BEGIN DATA RECORDS

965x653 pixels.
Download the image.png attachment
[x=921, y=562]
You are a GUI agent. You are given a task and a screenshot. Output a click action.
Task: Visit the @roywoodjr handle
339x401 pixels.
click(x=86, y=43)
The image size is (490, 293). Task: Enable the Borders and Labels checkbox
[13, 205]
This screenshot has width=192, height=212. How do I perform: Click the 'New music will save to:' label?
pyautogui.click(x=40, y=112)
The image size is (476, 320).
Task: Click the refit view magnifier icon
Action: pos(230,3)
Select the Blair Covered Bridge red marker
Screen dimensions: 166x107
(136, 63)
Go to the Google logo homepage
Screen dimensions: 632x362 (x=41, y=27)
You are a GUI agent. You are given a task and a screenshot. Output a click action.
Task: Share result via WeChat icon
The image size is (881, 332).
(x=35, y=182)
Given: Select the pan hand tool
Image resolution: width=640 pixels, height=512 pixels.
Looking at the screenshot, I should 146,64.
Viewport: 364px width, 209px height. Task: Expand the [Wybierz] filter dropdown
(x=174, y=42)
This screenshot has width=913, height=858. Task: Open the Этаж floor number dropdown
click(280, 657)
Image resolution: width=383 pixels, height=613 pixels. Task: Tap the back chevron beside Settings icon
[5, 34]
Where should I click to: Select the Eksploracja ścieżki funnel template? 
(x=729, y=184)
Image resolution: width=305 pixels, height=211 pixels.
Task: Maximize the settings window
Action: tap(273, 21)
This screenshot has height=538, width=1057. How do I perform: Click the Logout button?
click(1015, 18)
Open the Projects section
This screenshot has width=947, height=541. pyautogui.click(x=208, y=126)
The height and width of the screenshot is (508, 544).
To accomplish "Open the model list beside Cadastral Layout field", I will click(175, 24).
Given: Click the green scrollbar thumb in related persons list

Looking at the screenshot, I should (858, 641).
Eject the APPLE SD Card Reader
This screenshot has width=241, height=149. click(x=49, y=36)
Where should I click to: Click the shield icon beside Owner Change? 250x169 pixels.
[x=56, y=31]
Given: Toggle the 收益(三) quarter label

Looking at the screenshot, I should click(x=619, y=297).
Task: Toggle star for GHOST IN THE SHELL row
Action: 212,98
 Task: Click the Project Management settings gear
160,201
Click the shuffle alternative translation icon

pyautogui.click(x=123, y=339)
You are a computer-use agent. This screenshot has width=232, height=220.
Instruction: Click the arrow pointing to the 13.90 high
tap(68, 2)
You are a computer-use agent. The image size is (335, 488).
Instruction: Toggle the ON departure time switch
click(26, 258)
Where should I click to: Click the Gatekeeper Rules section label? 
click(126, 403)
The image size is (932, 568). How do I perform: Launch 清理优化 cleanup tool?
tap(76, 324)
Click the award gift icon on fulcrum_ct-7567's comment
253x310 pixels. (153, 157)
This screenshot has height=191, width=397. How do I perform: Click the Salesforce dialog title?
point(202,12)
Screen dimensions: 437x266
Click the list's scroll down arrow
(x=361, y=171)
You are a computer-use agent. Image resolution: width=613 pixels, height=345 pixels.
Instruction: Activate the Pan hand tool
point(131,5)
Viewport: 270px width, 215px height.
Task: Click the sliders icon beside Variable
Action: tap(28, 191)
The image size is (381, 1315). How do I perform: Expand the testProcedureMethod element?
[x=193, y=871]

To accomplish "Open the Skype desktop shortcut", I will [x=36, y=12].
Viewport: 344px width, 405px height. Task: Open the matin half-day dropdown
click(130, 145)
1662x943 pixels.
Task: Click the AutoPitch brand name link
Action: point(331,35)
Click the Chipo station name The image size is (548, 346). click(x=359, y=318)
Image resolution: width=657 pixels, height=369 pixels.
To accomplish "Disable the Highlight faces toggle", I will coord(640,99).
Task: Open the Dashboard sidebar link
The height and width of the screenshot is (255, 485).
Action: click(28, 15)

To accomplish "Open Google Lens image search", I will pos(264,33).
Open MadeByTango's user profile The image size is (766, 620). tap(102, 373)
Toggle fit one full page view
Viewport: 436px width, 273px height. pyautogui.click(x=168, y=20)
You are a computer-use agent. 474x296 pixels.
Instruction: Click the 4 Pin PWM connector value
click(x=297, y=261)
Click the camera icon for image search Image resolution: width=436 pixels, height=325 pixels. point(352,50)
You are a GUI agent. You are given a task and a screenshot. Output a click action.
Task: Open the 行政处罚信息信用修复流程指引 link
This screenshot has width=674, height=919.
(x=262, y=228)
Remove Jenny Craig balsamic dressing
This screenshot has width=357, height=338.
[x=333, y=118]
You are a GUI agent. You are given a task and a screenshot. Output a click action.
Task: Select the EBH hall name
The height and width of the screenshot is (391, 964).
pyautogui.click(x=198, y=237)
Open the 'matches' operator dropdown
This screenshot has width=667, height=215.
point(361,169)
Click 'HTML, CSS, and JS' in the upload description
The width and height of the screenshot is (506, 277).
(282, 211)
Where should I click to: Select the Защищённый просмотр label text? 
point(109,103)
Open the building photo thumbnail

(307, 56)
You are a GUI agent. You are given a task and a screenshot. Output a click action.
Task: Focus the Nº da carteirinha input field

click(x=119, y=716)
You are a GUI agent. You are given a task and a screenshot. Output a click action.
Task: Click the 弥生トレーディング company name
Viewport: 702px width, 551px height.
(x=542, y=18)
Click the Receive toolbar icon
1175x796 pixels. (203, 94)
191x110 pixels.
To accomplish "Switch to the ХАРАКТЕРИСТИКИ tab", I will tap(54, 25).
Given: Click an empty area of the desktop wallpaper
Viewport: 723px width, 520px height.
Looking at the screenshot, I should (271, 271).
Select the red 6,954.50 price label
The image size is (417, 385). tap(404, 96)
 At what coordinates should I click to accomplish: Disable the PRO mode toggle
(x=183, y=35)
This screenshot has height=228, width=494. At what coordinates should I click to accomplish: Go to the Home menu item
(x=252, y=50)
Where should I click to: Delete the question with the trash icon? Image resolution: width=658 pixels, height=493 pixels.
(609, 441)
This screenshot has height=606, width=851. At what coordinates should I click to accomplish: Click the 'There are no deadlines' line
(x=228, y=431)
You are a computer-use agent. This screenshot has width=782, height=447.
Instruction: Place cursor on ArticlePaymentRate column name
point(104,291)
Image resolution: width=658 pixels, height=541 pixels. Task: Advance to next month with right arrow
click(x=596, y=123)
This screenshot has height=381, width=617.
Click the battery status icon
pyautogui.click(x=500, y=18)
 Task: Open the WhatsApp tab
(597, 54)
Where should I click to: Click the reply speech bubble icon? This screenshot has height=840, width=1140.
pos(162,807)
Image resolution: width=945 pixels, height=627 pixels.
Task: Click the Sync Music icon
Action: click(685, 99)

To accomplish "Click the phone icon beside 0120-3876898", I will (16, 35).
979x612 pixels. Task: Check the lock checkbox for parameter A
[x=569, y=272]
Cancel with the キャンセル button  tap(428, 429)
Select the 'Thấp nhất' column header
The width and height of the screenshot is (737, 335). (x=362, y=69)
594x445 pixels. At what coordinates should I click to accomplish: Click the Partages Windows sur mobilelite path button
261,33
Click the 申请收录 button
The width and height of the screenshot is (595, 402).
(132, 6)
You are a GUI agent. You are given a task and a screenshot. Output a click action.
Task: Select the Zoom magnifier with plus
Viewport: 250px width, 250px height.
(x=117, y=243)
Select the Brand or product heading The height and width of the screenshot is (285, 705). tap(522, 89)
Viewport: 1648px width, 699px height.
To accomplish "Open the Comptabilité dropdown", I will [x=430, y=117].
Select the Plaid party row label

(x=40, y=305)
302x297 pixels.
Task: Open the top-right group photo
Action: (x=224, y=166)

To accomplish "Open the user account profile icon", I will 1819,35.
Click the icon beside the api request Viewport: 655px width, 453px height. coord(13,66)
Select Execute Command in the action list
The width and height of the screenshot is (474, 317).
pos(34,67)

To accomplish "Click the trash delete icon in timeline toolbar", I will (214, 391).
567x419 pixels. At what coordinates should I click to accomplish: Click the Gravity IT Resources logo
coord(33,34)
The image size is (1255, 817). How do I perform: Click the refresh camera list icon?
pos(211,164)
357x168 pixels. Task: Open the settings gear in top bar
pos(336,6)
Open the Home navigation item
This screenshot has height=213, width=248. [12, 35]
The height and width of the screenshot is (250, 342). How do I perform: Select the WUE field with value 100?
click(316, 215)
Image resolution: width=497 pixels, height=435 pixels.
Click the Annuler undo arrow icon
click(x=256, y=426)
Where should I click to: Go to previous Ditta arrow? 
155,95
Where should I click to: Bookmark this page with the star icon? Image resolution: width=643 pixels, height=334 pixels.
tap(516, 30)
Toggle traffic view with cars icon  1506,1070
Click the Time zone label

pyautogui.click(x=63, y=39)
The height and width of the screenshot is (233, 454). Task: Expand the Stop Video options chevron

END DATA RECORDS

ACTION ITEM =>
How many lines of the material above contain the word "computer"? Answer with the number only.

RESULT =>
5